PROBLEM TO WORK ON -
Your output should be every line below, copied exactly.

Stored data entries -
:::::
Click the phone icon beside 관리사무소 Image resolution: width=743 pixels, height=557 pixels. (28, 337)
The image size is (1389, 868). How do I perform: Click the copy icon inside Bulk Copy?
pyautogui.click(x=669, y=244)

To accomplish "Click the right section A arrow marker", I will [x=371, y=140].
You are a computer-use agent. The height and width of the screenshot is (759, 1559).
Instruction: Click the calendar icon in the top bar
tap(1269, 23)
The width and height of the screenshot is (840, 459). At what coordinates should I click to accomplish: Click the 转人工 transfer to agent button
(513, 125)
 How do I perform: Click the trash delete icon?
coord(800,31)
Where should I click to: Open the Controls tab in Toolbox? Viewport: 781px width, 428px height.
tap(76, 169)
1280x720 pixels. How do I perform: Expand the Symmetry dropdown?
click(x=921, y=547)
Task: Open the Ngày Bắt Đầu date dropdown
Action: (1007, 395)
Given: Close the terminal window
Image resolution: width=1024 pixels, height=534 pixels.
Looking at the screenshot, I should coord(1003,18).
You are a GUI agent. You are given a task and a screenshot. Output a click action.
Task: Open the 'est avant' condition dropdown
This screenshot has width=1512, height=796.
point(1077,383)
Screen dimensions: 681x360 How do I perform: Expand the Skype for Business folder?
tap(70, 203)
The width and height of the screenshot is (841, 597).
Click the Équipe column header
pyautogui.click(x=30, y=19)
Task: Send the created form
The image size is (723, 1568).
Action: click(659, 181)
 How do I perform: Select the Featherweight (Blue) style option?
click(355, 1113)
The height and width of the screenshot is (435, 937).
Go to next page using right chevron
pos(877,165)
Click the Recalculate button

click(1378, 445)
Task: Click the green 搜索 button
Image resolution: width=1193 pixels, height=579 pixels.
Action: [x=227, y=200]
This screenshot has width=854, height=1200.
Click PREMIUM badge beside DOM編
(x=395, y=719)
:::::
SOLUTION TO THE EXERCISE -
Click the phone icon beside 관리사무소 Image resolution: width=743 pixels, height=557 pixels. (28, 337)
The image size is (1389, 868). How do I perform: Click the copy icon inside Bulk Copy?
pyautogui.click(x=669, y=244)

To accomplish "Click the right section A arrow marker", I will [x=371, y=140].
You are a computer-use agent. The height and width of the screenshot is (759, 1559).
Instruction: Click the calendar icon in the top bar
tap(1269, 23)
The width and height of the screenshot is (840, 459). At what coordinates should I click to accomplish: Click the 转人工 transfer to agent button
(513, 125)
 How do I perform: Click the trash delete icon?
coord(800,31)
Where should I click to: Open the Controls tab in Toolbox? Viewport: 781px width, 428px height.
tap(76, 169)
1280x720 pixels. How do I perform: Expand the Symmetry dropdown?
click(x=921, y=547)
Task: Open the Ngày Bắt Đầu date dropdown
Action: (1007, 395)
Given: Close the terminal window
Image resolution: width=1024 pixels, height=534 pixels.
Looking at the screenshot, I should coord(1003,18).
You are a GUI agent. You are given a task and a screenshot. Output a click action.
Task: Open the 'est avant' condition dropdown
This screenshot has width=1512, height=796.
point(1077,383)
Screen dimensions: 681x360 How do I perform: Expand the Skype for Business folder?
tap(70, 203)
The width and height of the screenshot is (841, 597).
Click the Équipe column header
pyautogui.click(x=30, y=19)
Task: Send the created form
The image size is (723, 1568).
Action: click(659, 181)
 How do I perform: Select the Featherweight (Blue) style option?
click(355, 1113)
The height and width of the screenshot is (435, 937).
Go to next page using right chevron
pos(877,165)
Click the Recalculate button

click(1378, 445)
Task: Click the green 搜索 button
Image resolution: width=1193 pixels, height=579 pixels.
Action: [x=227, y=200]
This screenshot has width=854, height=1200.
Click PREMIUM badge beside DOM編
(x=395, y=719)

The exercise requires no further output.